My ds who did Macbeth at KS3, gcse and a level wasn't particularly into it - until I took him to a production with James McEvoy in the lead. He talked about it lot after that.

sandgrown · 31/05/2018 08:39

I did pass o level English Lit but never really enjoyed Shakespeare.I have just gone through trying to get DS to revise Macbeth, including watching a film version, and I finally get it! I realise now how much Shakespeare added to the English language and how he was so ahead of his time.

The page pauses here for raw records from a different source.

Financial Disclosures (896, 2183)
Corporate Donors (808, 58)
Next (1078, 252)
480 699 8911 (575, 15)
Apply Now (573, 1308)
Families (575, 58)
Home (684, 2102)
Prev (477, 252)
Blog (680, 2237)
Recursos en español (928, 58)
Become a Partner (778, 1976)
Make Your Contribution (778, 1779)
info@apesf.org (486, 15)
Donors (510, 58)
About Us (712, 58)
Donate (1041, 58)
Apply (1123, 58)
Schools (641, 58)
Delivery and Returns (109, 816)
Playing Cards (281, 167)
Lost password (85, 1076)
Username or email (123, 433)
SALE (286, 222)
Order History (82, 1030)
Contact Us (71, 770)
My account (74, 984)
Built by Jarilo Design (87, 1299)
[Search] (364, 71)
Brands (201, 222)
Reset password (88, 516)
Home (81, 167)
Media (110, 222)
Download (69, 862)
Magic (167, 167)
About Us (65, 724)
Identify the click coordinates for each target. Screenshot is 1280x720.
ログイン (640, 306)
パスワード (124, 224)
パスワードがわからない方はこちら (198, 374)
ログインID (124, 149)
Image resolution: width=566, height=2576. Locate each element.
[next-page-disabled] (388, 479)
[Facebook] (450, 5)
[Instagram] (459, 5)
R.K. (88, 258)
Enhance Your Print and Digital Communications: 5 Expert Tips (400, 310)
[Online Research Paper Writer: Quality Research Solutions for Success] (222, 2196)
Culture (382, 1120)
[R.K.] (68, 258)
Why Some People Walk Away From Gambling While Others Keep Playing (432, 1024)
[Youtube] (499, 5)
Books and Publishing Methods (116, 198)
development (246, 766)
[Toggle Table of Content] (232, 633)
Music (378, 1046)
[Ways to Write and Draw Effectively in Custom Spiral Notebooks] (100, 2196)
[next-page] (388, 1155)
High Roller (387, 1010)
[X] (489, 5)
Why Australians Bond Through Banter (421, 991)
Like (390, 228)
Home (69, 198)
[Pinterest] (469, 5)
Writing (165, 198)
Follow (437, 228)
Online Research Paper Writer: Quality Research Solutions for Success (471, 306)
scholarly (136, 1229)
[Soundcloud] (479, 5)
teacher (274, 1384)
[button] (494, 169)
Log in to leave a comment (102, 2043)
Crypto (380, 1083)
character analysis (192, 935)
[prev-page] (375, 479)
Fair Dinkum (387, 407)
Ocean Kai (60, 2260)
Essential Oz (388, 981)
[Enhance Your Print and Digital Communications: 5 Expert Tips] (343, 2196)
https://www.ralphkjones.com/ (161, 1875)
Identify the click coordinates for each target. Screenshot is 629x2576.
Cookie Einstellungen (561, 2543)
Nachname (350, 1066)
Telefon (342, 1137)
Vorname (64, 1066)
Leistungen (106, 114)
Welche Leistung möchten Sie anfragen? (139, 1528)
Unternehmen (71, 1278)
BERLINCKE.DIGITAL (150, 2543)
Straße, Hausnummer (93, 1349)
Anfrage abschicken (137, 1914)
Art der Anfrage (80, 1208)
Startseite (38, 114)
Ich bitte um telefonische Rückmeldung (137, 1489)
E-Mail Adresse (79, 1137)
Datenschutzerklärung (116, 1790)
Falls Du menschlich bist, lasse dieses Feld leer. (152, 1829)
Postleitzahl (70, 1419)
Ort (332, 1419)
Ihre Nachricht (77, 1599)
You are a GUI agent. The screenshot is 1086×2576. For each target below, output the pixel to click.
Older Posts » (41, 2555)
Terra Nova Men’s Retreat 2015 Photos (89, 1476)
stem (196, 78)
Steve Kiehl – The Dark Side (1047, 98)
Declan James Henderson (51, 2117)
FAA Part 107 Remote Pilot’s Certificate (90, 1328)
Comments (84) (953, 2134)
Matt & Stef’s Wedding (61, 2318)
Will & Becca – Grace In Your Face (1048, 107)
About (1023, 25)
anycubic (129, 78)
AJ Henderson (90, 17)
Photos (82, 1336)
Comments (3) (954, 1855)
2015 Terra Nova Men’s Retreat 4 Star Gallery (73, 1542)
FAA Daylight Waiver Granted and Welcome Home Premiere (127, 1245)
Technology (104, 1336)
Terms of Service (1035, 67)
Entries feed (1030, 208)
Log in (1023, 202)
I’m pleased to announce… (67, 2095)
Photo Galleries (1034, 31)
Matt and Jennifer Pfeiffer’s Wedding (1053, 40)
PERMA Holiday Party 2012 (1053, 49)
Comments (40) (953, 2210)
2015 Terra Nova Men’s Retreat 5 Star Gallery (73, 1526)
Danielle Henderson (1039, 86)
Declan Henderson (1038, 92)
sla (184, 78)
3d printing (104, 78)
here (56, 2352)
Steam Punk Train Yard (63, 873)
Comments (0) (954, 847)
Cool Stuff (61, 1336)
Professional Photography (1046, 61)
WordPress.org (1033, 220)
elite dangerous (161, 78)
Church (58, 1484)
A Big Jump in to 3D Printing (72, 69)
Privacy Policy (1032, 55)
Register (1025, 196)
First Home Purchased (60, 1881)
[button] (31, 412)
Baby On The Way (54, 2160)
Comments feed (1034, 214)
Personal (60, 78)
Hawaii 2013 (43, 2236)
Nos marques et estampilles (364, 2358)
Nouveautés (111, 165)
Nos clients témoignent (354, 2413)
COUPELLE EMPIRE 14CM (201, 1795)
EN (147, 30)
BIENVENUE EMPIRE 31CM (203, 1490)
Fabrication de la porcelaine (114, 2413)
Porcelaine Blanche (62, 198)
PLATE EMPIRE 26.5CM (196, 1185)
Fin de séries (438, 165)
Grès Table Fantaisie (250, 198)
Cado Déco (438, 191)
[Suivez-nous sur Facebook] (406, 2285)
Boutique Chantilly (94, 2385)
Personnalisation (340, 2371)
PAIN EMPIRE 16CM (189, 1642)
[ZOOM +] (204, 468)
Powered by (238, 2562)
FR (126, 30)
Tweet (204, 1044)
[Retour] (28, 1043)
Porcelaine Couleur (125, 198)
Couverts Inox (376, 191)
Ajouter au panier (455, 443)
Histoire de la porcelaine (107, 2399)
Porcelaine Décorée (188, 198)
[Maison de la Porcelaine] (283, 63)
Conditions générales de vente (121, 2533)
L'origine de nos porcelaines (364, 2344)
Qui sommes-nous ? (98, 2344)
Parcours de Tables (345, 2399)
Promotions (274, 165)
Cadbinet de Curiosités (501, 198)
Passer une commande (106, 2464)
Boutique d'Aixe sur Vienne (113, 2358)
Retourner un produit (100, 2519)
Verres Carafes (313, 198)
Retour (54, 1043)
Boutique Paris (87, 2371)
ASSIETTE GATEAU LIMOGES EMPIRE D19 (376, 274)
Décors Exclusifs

emmyrose2000 · 31/05/2018 09:28

Having to work out what is written completely takes the joy out of reading or watching it – for me anyway. That is why I dislike poetry. I just find it too pretentious. Then having to analyse what I have read further removes any pleasure I get from reading
.......having to pull everything to bits. It just turned into a joyless experience. What is wrong with just enjoying a good read at face value? I love reading. I have read trashy novels as well as most of the classics. I love Jane Austen, anything by the Bronte sisters, Wilkie Collins, a good crime drama, all the Game of Thrones series and Tolkein because I become completely absorbed into a good story. I also read a lot of non-fiction, but I still can’t get to grips with Shakespeare in any form

Yes! I've been a voracious reader since before I started school, and will read cereal packets or technical manuals if they're the only things around. The only things I won't read are poetry and Shakespeare. Or reread Watership Down, after having to analyse every paragraph of the most boring story I've ever come across, in the first year of secondary school.

However, there's nothing more guaranteed to kill the enjoyment of being immersed in a story than having to (over) analyse every sentence and nuance to meet some abstract marking criteria. As that's the only experience most people have of Shakespeare, it's no wonder so many are turned off it, myself included.